=== Work request ===
Only those lines in the data below from the line containing "The width and height of the screenshot is (720, 720)." through the line containing "Screen dimensions: 1000x497", both included, should be restated word for word.

=== Material to process ===
###

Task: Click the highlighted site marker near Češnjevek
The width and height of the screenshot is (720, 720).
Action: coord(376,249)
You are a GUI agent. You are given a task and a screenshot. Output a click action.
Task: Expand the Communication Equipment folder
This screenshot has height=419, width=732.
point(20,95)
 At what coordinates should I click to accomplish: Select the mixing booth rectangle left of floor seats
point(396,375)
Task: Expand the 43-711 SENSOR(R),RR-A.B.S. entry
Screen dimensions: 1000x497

###

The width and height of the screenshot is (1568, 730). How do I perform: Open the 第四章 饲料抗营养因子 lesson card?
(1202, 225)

###

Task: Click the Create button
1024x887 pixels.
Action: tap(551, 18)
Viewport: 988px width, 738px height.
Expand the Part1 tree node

###

=== Solution for this task ===
The width and height of the screenshot is (720, 720).
Action: coord(376,249)
You are a GUI agent. You are given a task and a screenshot. Output a click action.
Task: Expand the Communication Equipment folder
This screenshot has height=419, width=732.
point(20,95)
 At what coordinates should I click to accomplish: Select the mixing booth rectangle left of floor seats
point(396,375)
Task: Expand the 43-711 SENSOR(R),RR-A.B.S. entry
Screen dimensions: 1000x497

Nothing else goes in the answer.